Les pays appelés à d’avantage de coordination
Face à l’ampleur de ce phénomène, les cinq sous-régions africaines ont convenu de la nécessité de travailler en partenariat pour contrecarrer ces pratiques illégales. C’est le cas des pays de l’Afrique du nord qui partagent des frontières maritimes mais qui ont des réglementations différentes. « La situation en Afrique du nord est caractérisée par des législations différentes, alors qu’un phénomène transversal comme celui de la pêche illicite a besoin d’une harmonisation des textes afin de réduire le phénomène », estime M. Sidibe. Ce dernier cite l’exemple des sanctions prévues à ces infractions, qui doivent être les mêmes dans tous les pays de cette région afin de restreindre l’espace d’infraction des bateaux de pêche et d’avoir une collaboration efficace entre les pays concernés. « Aucun pays ne pourra y faire face seul. Il faut une coordination entre tous et des moyens technologiques de surveillance et de contrôle. Nous devons mettre en œuvre des stratégies et des plans communs de lutte contre la pêche INN », considère M. Chahine. Certes, les pays africains ont pris conscience de l’impact de la pêche illégale, mais les actions ponctuelles ne sont pas suffisantes, estime pour sa part un expert tunisien dans les questions halieutiques, Houssam Hamza, qui préconise la mise en place de stratégies nationales efficaces pour évaluer les stocks et le manque à gagner induit par cette pêche. Sur le plan logistique, les organisations régionales telles que l’Union européenne et l’Union africaine ainsi que les bailleurs de fonds sont sollicités pour aider les pays à se doter de moyens de lutte contre la pêche INN, à travers l’installation du Système de surveillance des navires par satellites (VMS) qui permet de suivre la flotte notamment celle supérieure à 15 mètres de longueur. Ces pays devraient se doter également d’unités navigantes ayant des capacités d’intervention rapide pour arraisonner les bateaux qui pêchent illicitement. Il s’agit aussi d’instaurer un système de traçabilité des produits halieutiques partant du bateau de pêche jusqu’à l’assiette en passant par le circuit de commercialisation, afin de permettre de suivre l’origine du produit et l’espèce capturée.

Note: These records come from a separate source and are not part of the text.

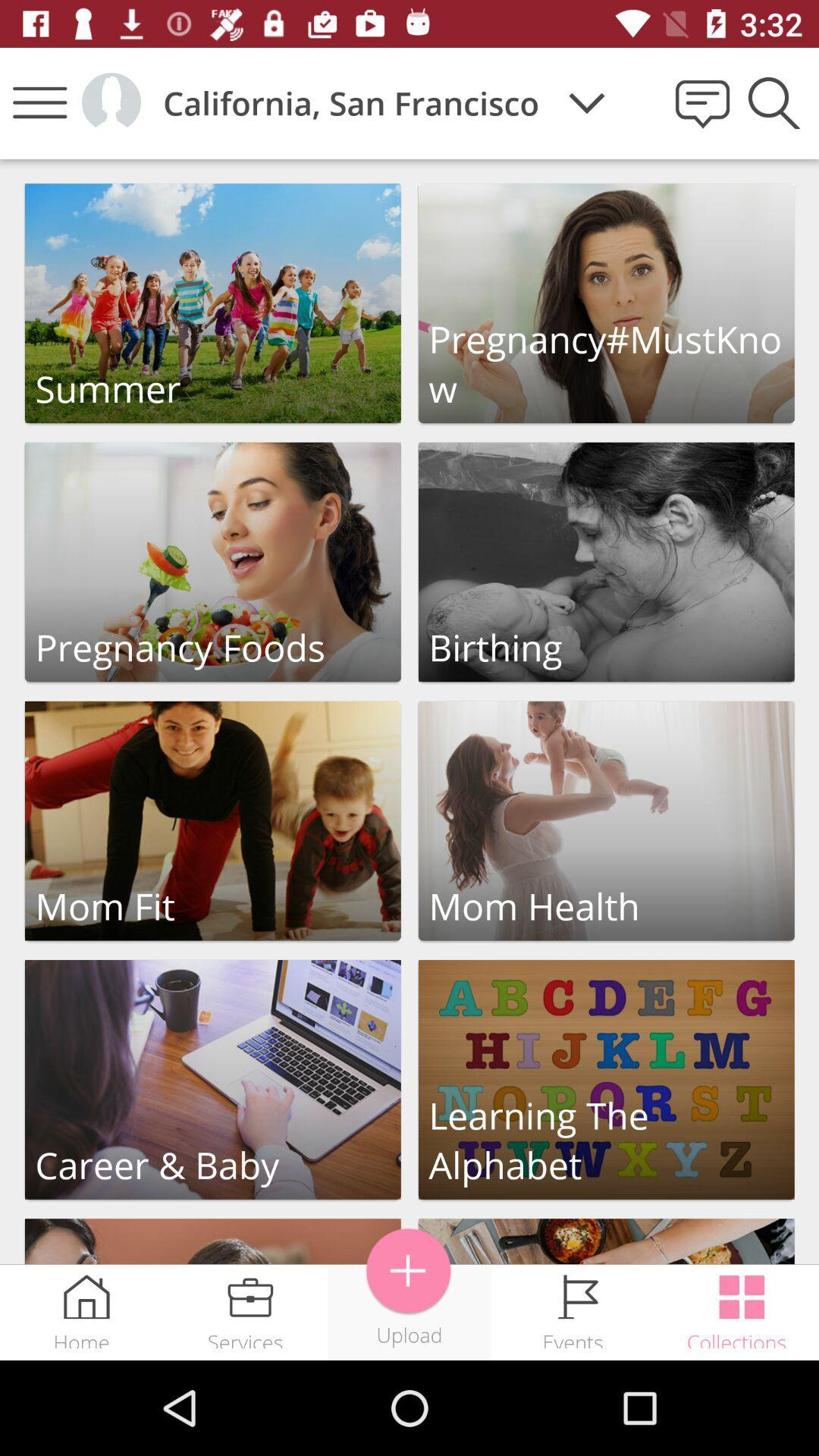 The height and width of the screenshot is (1456, 819). What do you see at coordinates (212, 561) in the screenshot?
I see `click on pregnancy foods` at bounding box center [212, 561].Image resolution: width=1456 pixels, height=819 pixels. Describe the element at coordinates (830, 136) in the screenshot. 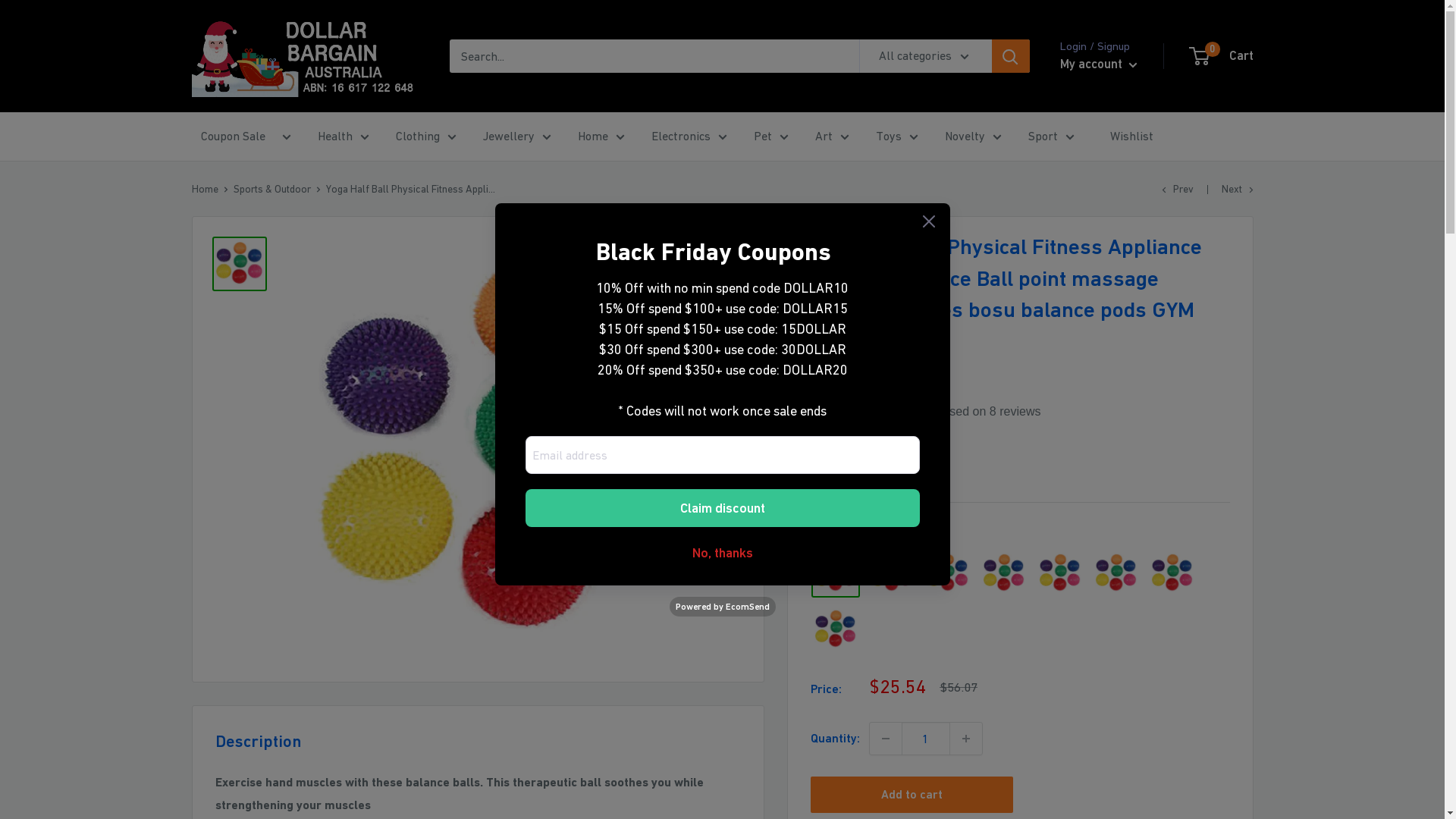

I see `'Art'` at that location.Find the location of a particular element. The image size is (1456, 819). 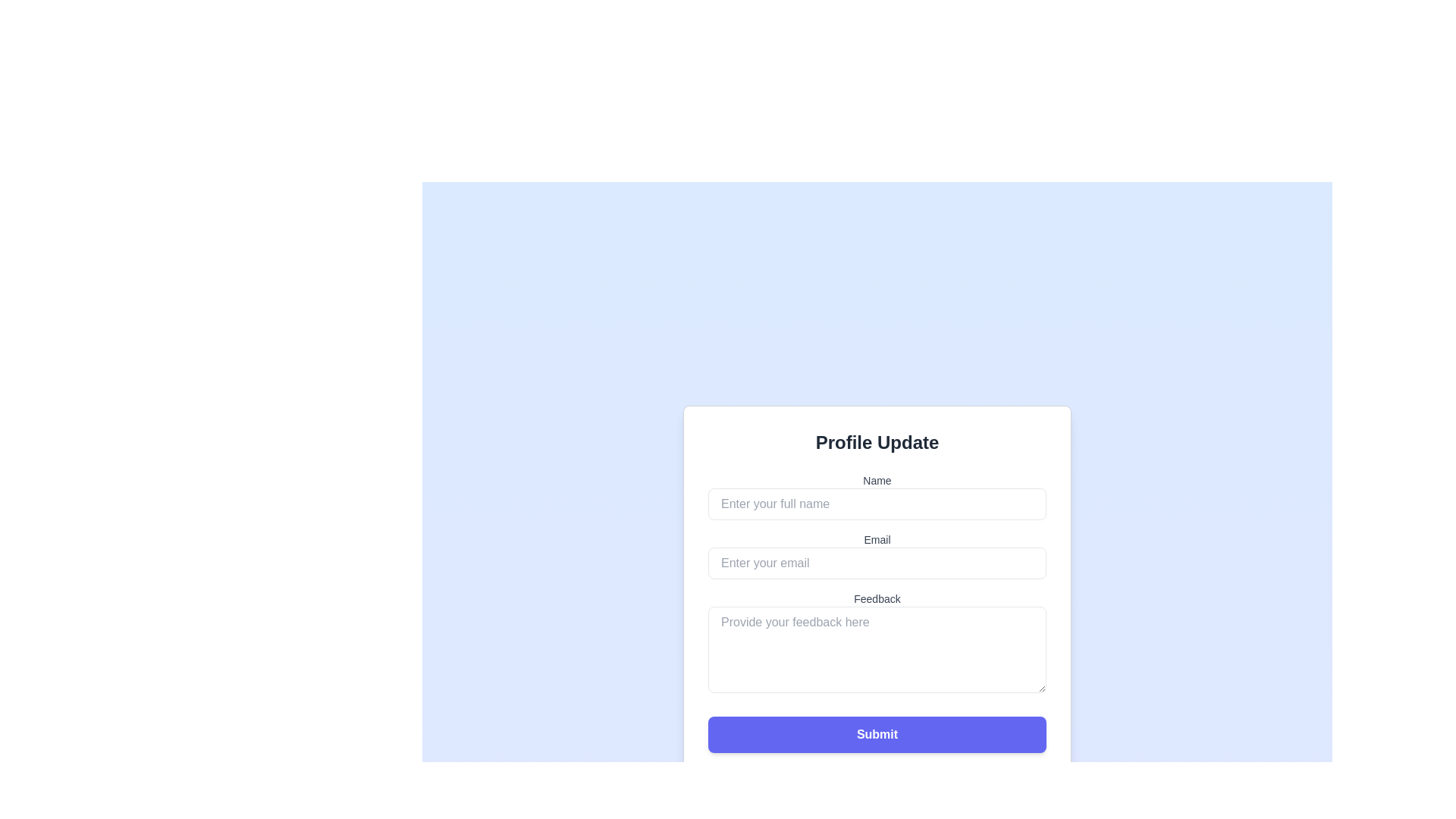

the 'Feedback' text label, which is styled in gray and positioned above the feedback text input area within a white card on a light blue background is located at coordinates (877, 598).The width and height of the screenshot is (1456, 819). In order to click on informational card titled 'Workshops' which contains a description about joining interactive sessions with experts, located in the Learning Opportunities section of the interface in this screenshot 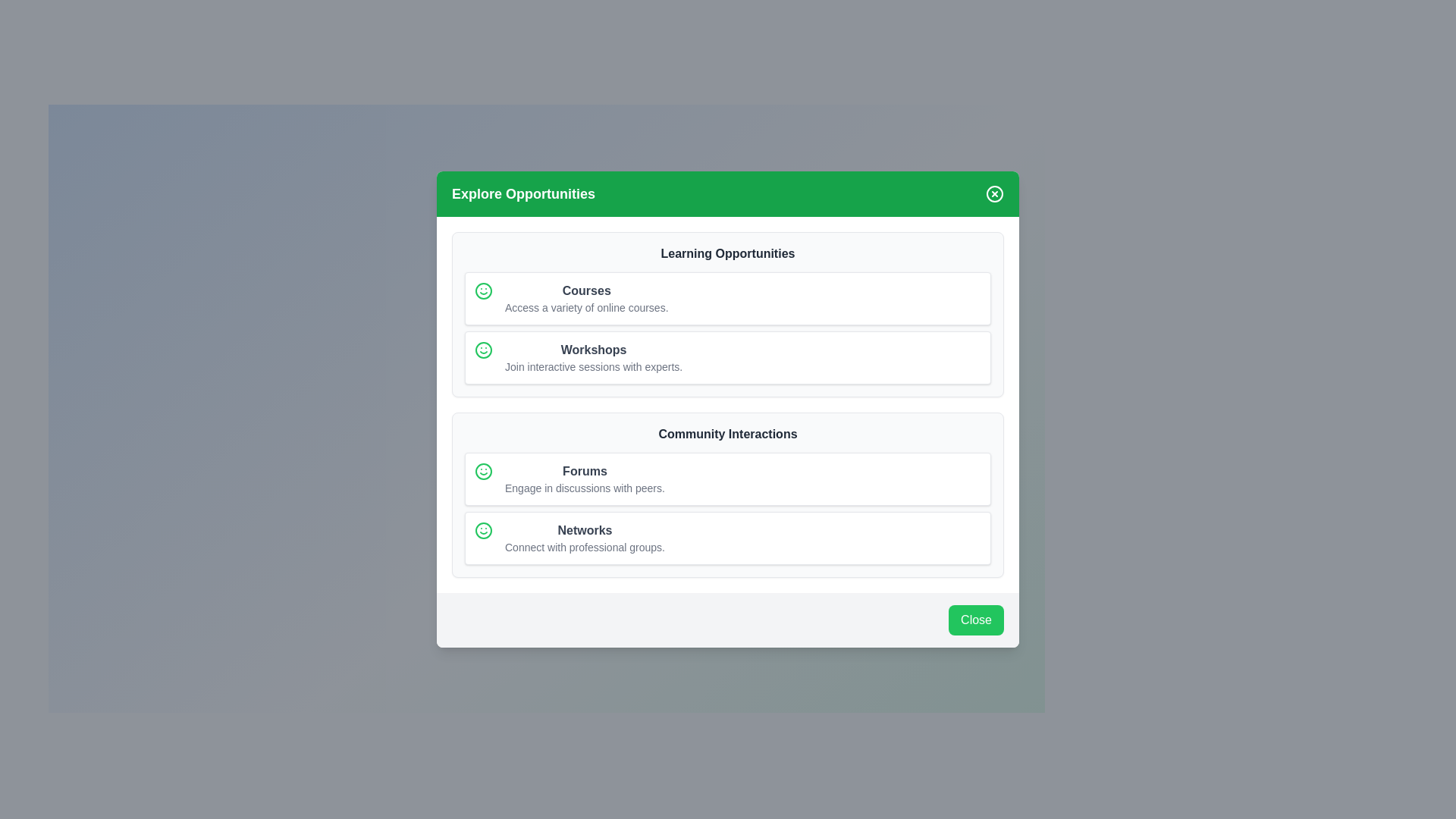, I will do `click(593, 357)`.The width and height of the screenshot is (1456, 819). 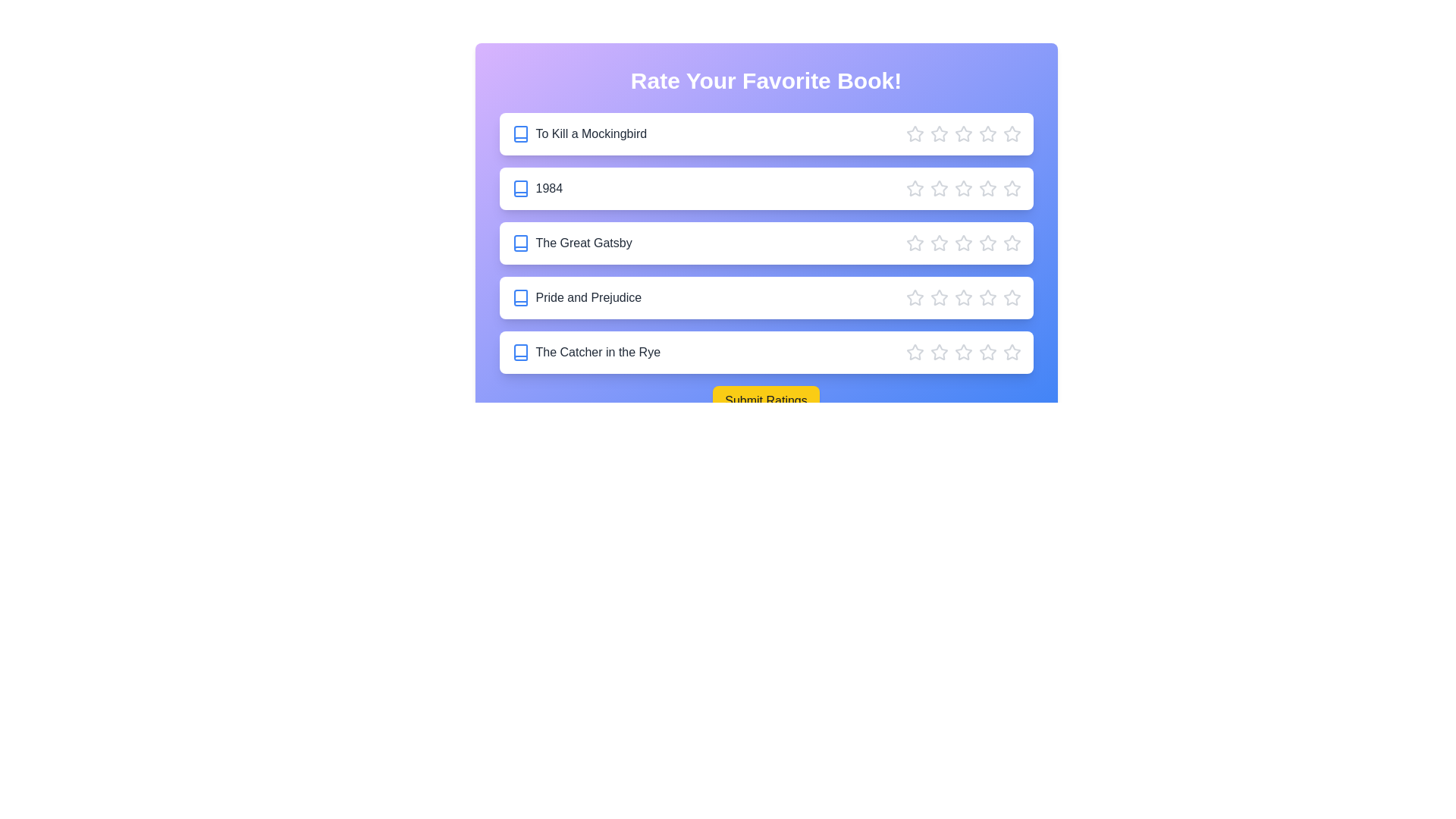 I want to click on the star corresponding to 4 stars for the book 'The Great Gatsby', so click(x=987, y=242).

La pêche illégale, non déclarée et non réglementée (appelée pêche INN) contribue fortement au déclin des stocks de poisson et à la destruction des habitats marins. À l’échelle mondiale, la pêche INN revêt de nombreuses formes, tant dans les eaux nationales qu’en haute mer. La pêche illicite, non déclarée et non réglementée englobe trois volets. Le premier concerne les navires qui pêchent sans autorisation, tandis que le deuxième est lié aux captures non déclarées, c’est-à-dire que les bateaux ont des licences de pêche mais ne déclarent pas leurs captures ou recourent à des sous-déclarations. Quant au troisième aspect, il fait référence au non-respect de toutes les conventions et initiatives internationales qui prônent la pêche responsable.